MixFormer
MixFormer copied to clipboard
About Visualizing Attention Maps
The code about the visualizing attention maps in mixformer_online.py reports an error: RuntimeError: shape '[8,8,4,4]' is invalid for input of size 2048.
Here, I mainly want to consult about the meanings of q_w, k_w, skip_len, etc., and why attn_weights[::3] when visualizing the attention weights of online_template-to-template, and attn_weights[1::3] when visualizing the attention weights of template-to-online_template?
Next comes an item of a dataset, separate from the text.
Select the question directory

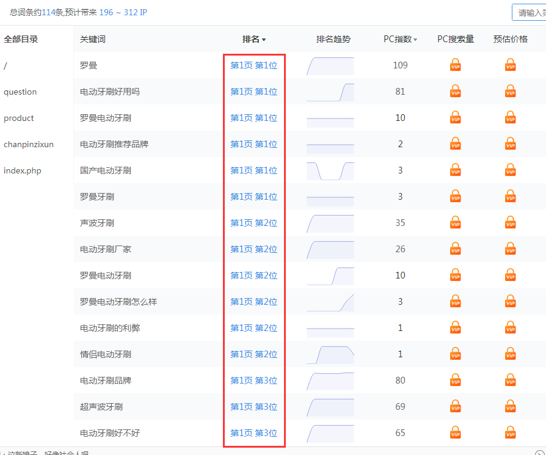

Looking forward to your answer.
I am actually facing the same issue could you solve this problem ?
代码改成这样,跑出的图片跟作者的差距比较大,attn[...,skip_len:(skip_len +k_w **2),skip_len:(skip_len + q_w **2)]
attn[...,skip_len:(skip_len +k_w **2)]原代码好像就有问题
Actually I have deleted this line (it is not the best solution maybe) and had no problem running the code. Hopefully we can get the right solution
实际上我已经删除了这一行(它可能不是最好的解决方案),并且运行代码没有问题。希望我们能得到正确的解决方案
Hello, can you share your code
# for attn in attn_weights: # # attn_weights_mean.append(attn[..., skip_len:(skip_len+k_w**2)].mean(dim=1).squeeze().cpu()) # attn_weights_mean.append(attn[..., skip_len:(skip_len+k_w**2)].mean(dim=1).squeeze().reshape(shape1+shape2).cpu())
just removed those lines
You can try to modify it like this to get attn maps of (s2ot, s2s, s2t), but it is not the best solution:
for attn in attn_weights:
try:
attn_weights_mean.append(attn[..., skip_len:(skip_len+k_w**2)].mean(dim=1).squeeze().reshape(shape1+shape2).cpu())
except:
pass
note that it will fail to get the attn maps of (ot2t, t2ot).
Hopefully, we can get the right solution.